Only hard choices left for Cyprus now, says European Union
Brussels: The European Union has warned debt-stricken Cyprus on the eve of crucial negotiations on its future that it will have to make "hard choices" and asked the country to reach an agreement with its euro zone partners on a rescue package to avert a bankruptcy.
It is essential that an agreement is reached by the euro zone finance ministers at their meeting in Brussels on Sunday evening on a 10 billion-euro (USD 13 billion) financial rescue package offered by the EU and the International Monetary Fund over a week ago, EU commissioner for economic and monetary affairs Olli Rehn said.
"Unfortunately, the events of the past days have led to a situation where an optimal solution is no longer available," Rehn said in a statement on Saturday night.
"Only hard choices are left Sunday," he said.
He made the statement as negotiators of the Cypriot government and representatives of the "troika" comprising the EU commission, the International Monetary Fund and the European Central Bank broke up their negotiations in Nicosia on ways to avert a financial meltdown and decided to continue their talks in Brussels.
Rehn said the negotiations made some progress and he hoped they can "pave the way for an agreement on a financial assistance programme".
Convening of the emergency meeting by the finance ministers and participation by Cyprus president Nicos Anastasiades are seen as strong indications that an agreement is in the offing.
In a dramatic U-turn, the country's political leaders are again considering a controversial levy on bank depositors to raise 5.8 billion euros to secure the bailout, which was overwhelming rejected by the parliament on Tuesday.
The turnaround came after Russia, whose citizens have billions of euros of deposits in Cypriot banks, early last week turned down a request for help from the government.

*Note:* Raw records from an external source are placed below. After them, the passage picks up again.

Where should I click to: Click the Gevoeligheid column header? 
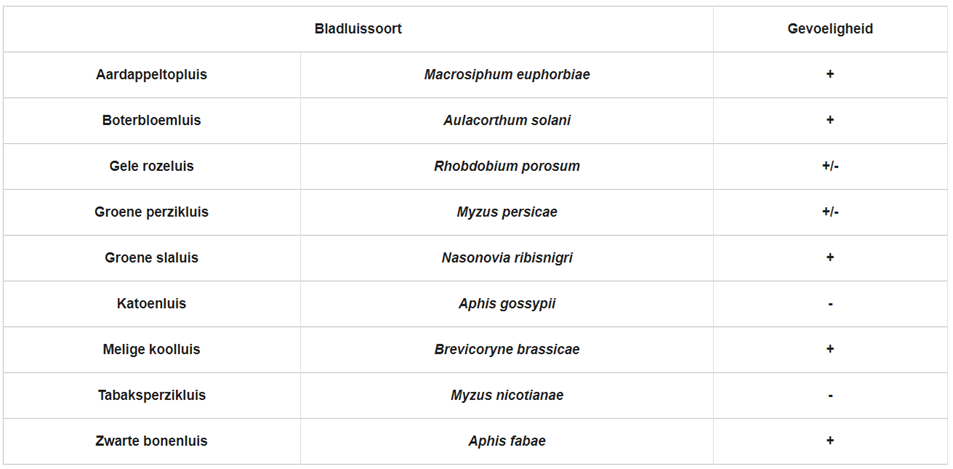(x=830, y=29)
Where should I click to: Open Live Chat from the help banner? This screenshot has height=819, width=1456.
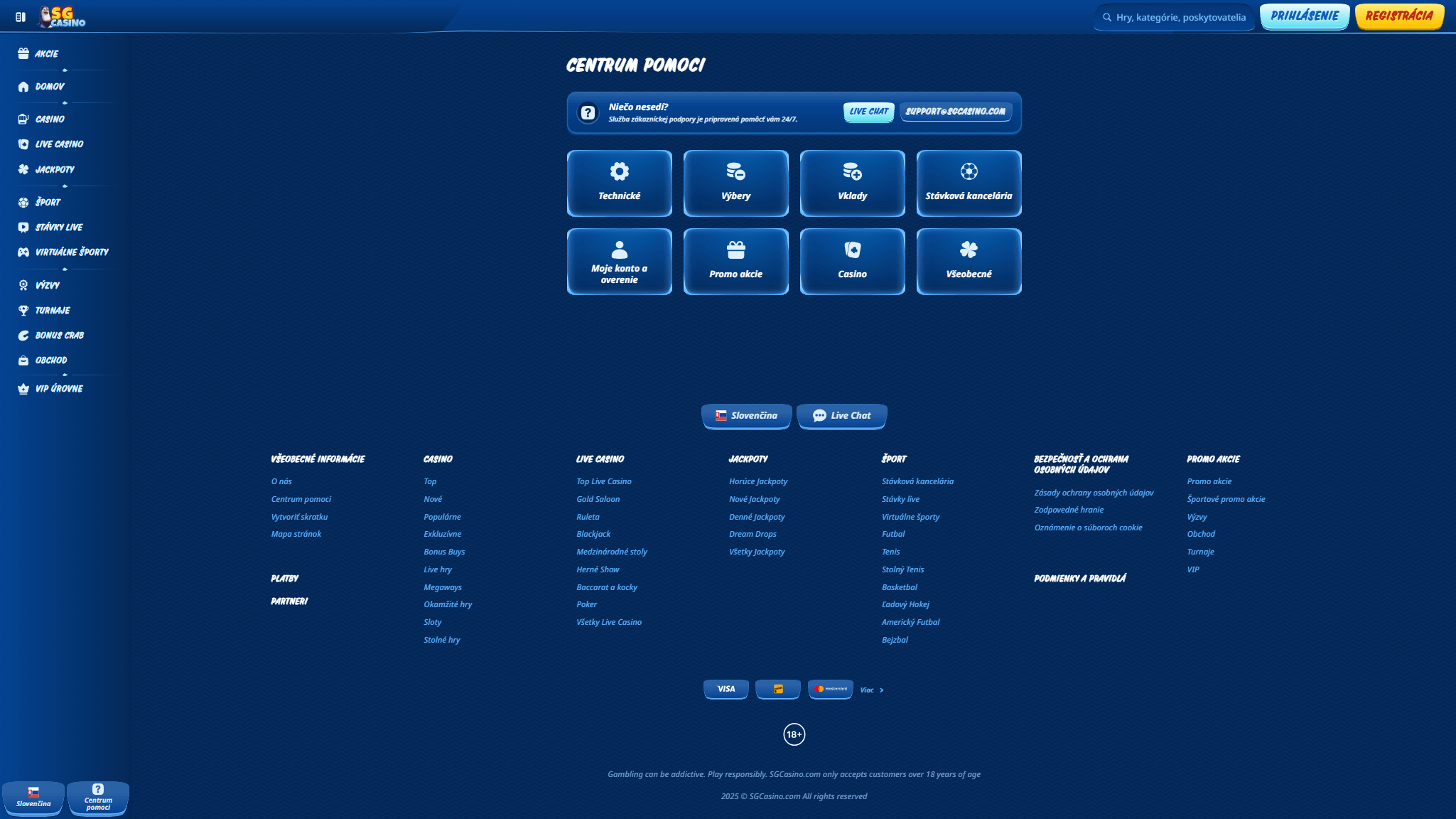click(868, 112)
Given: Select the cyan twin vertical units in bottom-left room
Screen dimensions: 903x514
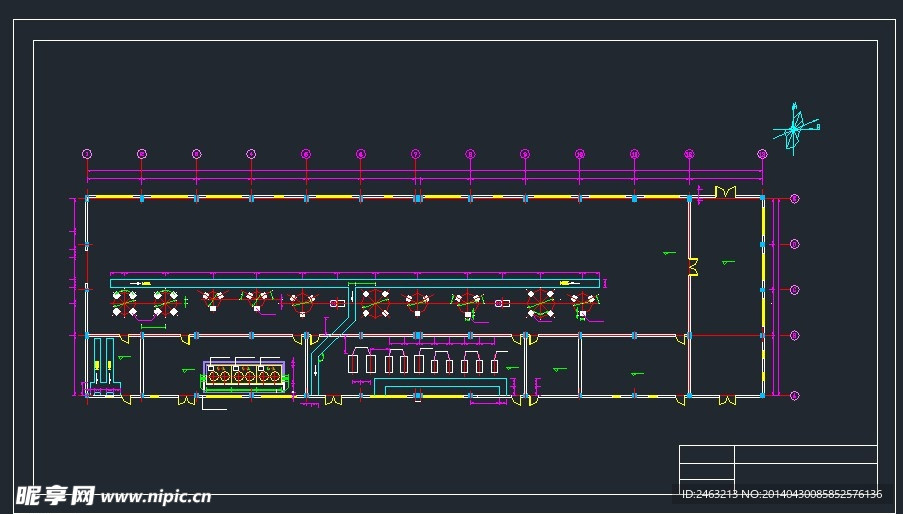Looking at the screenshot, I should click(x=100, y=364).
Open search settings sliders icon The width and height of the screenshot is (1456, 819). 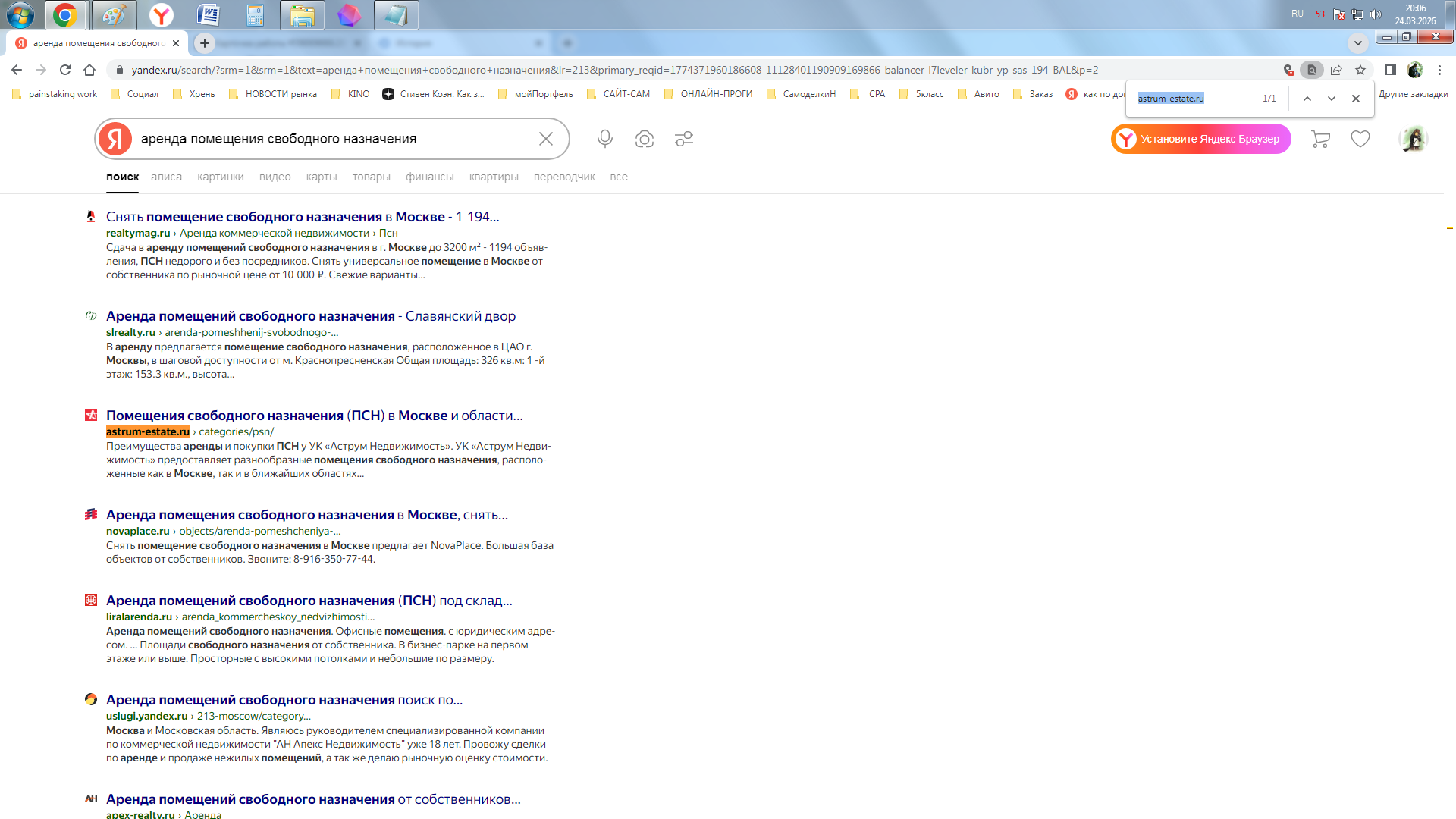(x=683, y=139)
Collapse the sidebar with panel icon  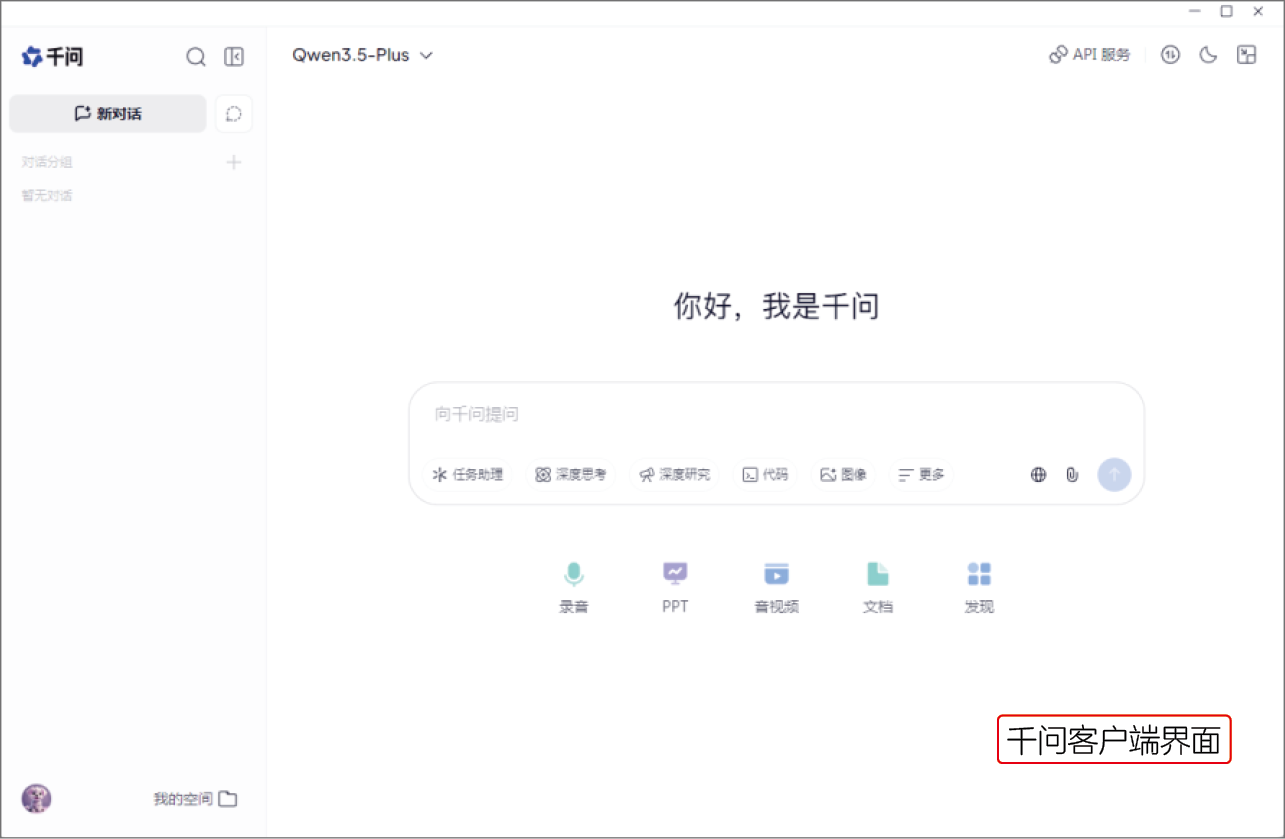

Media reports said discussions are focusing on a plan to impose a one-off levy between 15 and 20 percent on deposits above 100,000 euros in the country's largest bank, the Cyprus Bank, where wealthy Russians have reportedly parked billions of euros and four percent over the same level in all other banks.
The original plan was to charge a one-time 6.75 percent levy on deposits between 20,000 euros and 100,000 euros and 9.9 percent above that level.
A major part of the bailout package offered by the EU and the IMF is intended to recapitalise the largest banks, whose collapse could force the country out of the euro zone.
The island's banking sector was crippled by its exposure to Greek debts and loss of payments from Greek businesses. The ECB last week threatened to cut off its emergency assistance for Cypriot banks if no viable plan to raise 5. 8 billion euros is presented by Monday.
After the parliament rejected the bank levy plan, political leaders have been desperately trying to come up with a "Plan B" that would satisfy the international lenders.
On Friday, the parliament agreed to set up a "national solidarity fund" to raise 5.8 billion euro, but politicians are still debating how to pool state assets and contributions pledged by the Orthodox Church.
A plan to tap the national pension fund was dropped after objection from euro zone partners, including Germany, which argued that it will more painful to ordinary citizens than a levy on deposits.
The parliament also agreed to restructure the country's banks by splitting them into "good" and "bad" banks and authorised the government to impose capital controls, fearing a flight of capital abroad when the banks reopen on Tuesday.
Rehn said: "It is clear that the near future for Cyprus will be very difficult." However, support from Europe can help minimise the economic damage and to protect the most vulnerable population from the effects of the financial crisis.
Cyprus and its people are part of the European family and the EU stands by them and will help rebuild the nation's economy, he said.